Madelaine Ellberger observes sunset in Netanya after spending time with soldiers and bereaved families during a four-day visit to Israel.     
Madelaine Ellberger observes sunset in Netanya after spending time with soldiers and bereaved families during a four-day visit to Israel.     

In addition to her graduate studies in both special education and social work, Madelaine Ellberger considers herself “a religious Jew and a very strong Zionist.”

So on Aug. 24 she left her home in Livingston on a four-day trip to Israel, where she volunteered with the One Family Fund to meet with wounded soldiers and bereaved families whose relatives have been killed in combat or in terrorist attacks. 

“I help people here, and I felt very strongly when the war broke out that I wanted to help people there however I could,” said Ellberger, a member of Synagogue of the Suburban Torah Center in Livingston, in an Aug. 27 telephone interview, a day before heading home.

Because she has not yet completed her master’s degrees at the Bank Street School of Education and Columbia University School of Social Work, Ellberger could not serve officially as a trauma counselor.

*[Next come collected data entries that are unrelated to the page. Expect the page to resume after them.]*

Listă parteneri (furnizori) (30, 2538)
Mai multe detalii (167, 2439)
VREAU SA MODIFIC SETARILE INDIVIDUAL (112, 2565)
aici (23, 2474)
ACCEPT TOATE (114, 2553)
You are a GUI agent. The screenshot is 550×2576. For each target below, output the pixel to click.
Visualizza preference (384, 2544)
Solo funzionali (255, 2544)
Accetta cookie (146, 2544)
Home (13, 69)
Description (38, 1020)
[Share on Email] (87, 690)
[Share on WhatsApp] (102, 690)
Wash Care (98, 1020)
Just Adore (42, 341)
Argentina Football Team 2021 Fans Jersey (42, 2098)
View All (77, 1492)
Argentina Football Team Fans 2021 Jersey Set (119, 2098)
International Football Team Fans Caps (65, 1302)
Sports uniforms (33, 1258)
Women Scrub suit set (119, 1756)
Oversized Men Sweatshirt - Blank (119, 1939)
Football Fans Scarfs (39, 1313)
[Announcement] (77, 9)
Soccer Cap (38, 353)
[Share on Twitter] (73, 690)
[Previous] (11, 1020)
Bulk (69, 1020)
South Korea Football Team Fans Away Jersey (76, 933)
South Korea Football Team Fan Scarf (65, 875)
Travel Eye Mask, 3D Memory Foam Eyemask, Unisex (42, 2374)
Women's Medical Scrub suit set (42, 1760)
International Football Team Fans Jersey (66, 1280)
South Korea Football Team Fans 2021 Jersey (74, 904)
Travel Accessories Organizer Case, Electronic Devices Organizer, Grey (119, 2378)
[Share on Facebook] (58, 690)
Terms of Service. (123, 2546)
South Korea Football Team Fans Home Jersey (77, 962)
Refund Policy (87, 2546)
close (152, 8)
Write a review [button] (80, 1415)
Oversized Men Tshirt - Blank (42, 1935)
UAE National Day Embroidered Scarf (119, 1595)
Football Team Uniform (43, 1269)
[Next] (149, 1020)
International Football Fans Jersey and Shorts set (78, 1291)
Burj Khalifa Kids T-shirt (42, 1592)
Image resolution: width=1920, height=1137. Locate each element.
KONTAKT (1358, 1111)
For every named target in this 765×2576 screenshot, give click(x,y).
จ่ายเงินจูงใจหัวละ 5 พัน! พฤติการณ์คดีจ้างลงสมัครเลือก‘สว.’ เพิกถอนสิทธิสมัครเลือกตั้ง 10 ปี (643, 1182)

But she sat beside trained professionals and “had a lot of conversations. It was about understanding the whole person, not just the immediate situation of a soldier or a parent who lost a child.”

She met with the families in Netanya before visiting soldiers at the Sheba Medical Center at Tel Hashomer in Ramat Gan.

“To speak to a wounded soldier who said ‘thank you for coming here’ is truly inspirational,” she said. “I told him, ‘I speak to clients at home and I am not at a loss for words, but now that I am sitting here with you I don’t know what to say but ‘thank you.’”

She came back home and to her husband, Shai, before preparing to resume her studies after Labor Day.

But the notion of returning to Israel remains strong.

“I will go back whenever I can but I don’t know when that is,” she said.